Es ist ein bisschen wie in der Küche eines Sternekochs: Das Rezept ist geheim, die Zutaten kennt keiner, aber das Ergebnis schmeckt jeden Tag.

Märkte? Am besten alle, die Daten spucken

In welchen Märkten der Medallion Fund aktiv ist? Gute Frage – und teilweise beantwortbar. Sie handeln:

  • US-Aktien (NYSE, NASDAQ) – wegen Liquidität und Geschwindigkeit

  • Futures auf Indizes, Währungen, Rohstoffe

  • Devisen (EUR/USD, USD/JPY etc.)

  • Optionen und Volatilitätsprodukte

  • Wahrscheinlich Anleihen – aber nur kurzfristig und sehr selektiv

Was sie nicht handeln: Kryptos (zumindest bisher keine Hinweise).

Der Mythos lebt weiter

Das wirklich Erstaunliche ist: Trotz aller Erfolge ist kaum ein Detail öffentlich bekannt. Der Fonds ist so abgeschottet, dass nicht einmal die SEC vollen Einblick hat. Alles, was nach aussen dringt, stammt aus wenigen Interviews, Biografien (wie Greg Zuckermans "The Man Who Solved the Market") oder ehemaligen Mitarbeitern, die wahrscheinlich bis heute Albträume von Vertraulichkeitsklauseln haben.

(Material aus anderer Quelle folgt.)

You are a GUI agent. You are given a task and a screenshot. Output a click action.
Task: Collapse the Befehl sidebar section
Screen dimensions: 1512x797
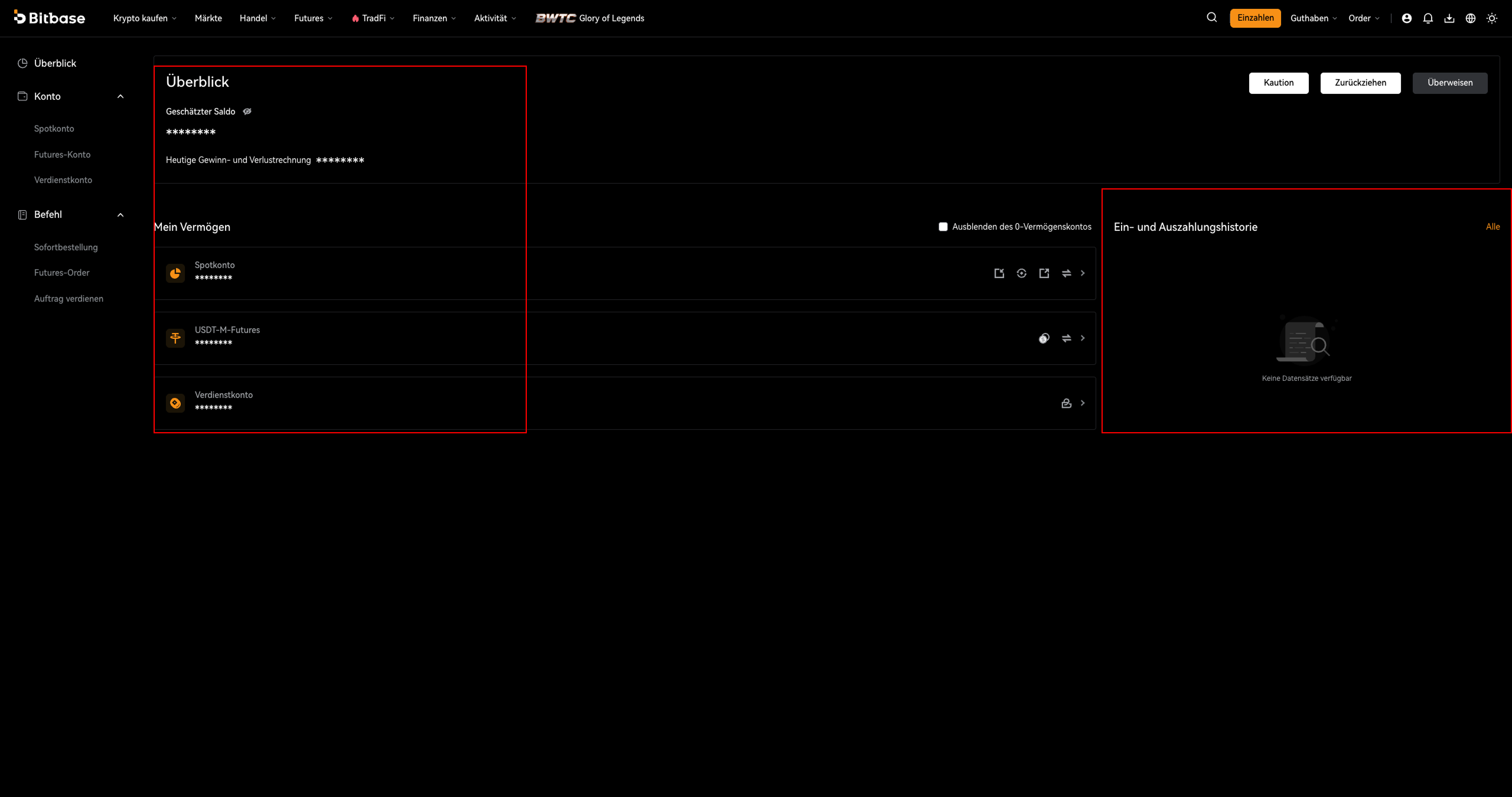click(120, 215)

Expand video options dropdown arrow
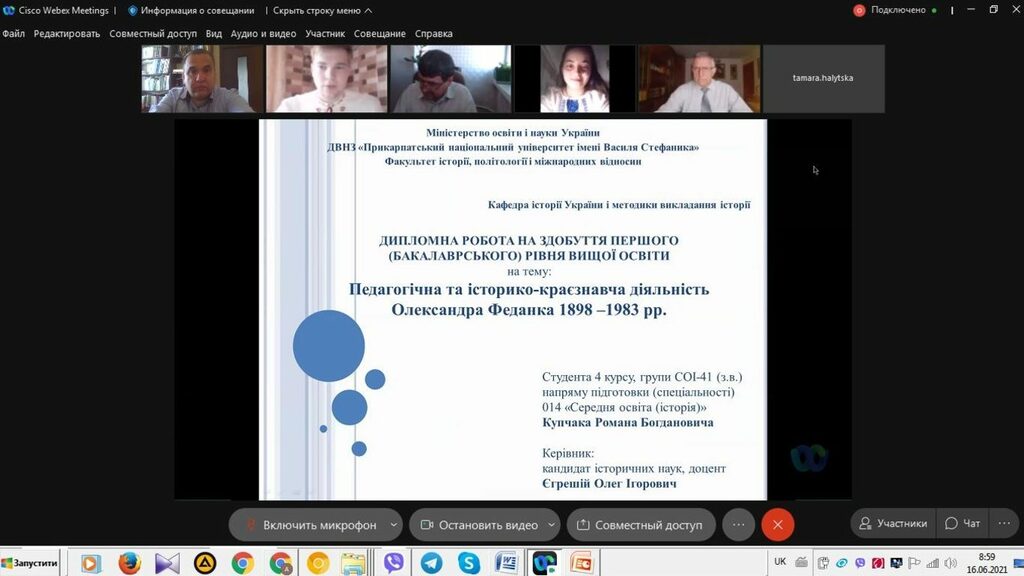pyautogui.click(x=554, y=524)
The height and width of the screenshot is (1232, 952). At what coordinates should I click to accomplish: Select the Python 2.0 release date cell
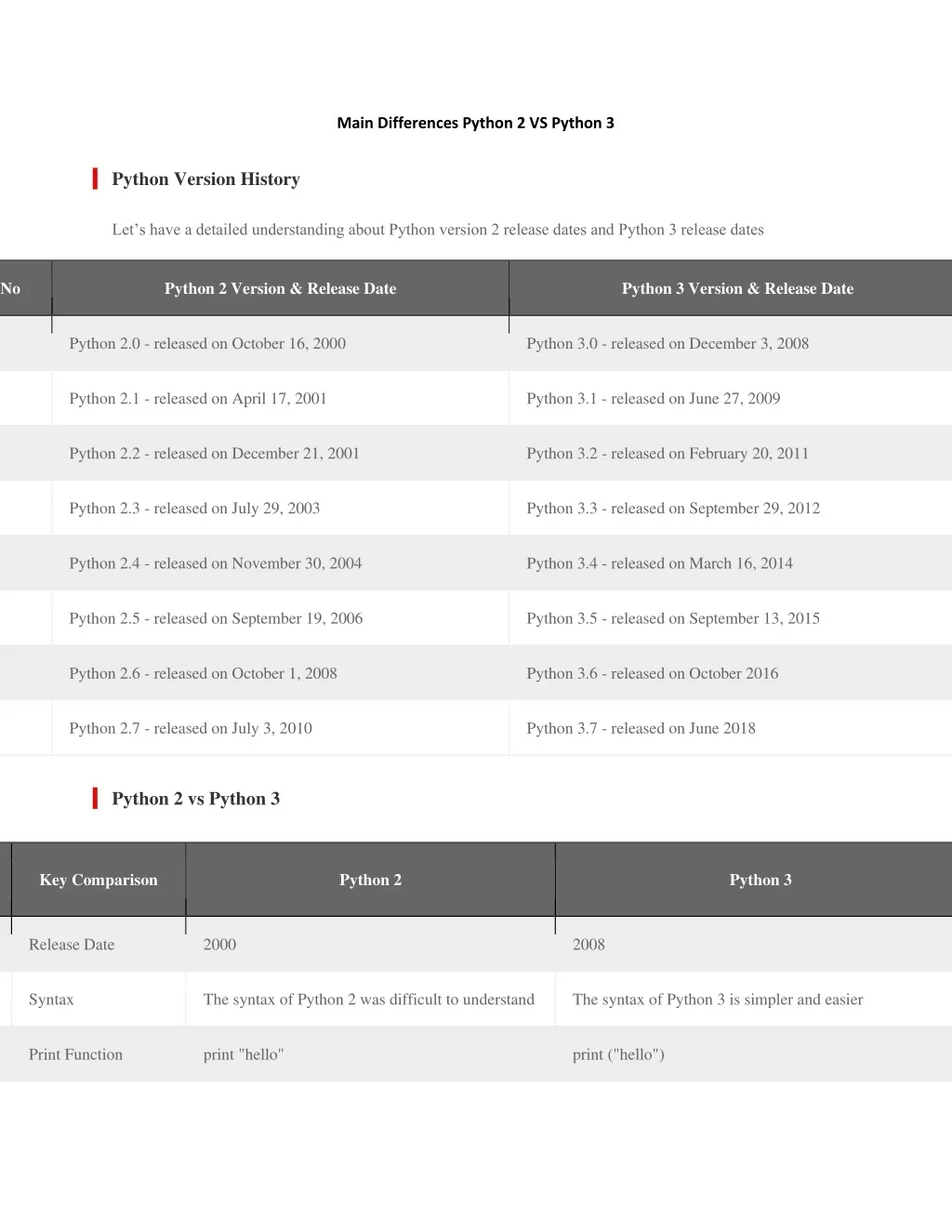pos(207,343)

Was man weiss: Der Fonds lebt von unglaublicher Disziplin, mathematischer Eleganz und absoluter Datenbesessenheit. Und von der Fähigkeit, genau dann nichts zu tun, wenn andere hektisch kaufen oder verkaufen.

Fazit: Die Kunst, kein Bauchgefühl zu haben

Der Medallion Fund ist mehr als ein Fonds. Er ist der Beweis, dass Emotionen, Meinungen und Headlines in der Welt der Geldanlage überschätzt werden. Die wirkliche Magie liegt in der Mathematik, in der Struktur und im Mut, dem System zu vertrauen, selbst wenn man nicht immer versteht, warum es funktioniert.

Und vielleicht ist genau das das Erfolgsgeheimnis: Ein bisschen weniger Mensch sein. Zumindest an der Börse.

Also, falls Du gerade überlegst, ob Du Dein Portfolio neu strukturieren solltest – vergiss die Schlagzeilen. Frag lieber: Was würde ein Algorithmus tun?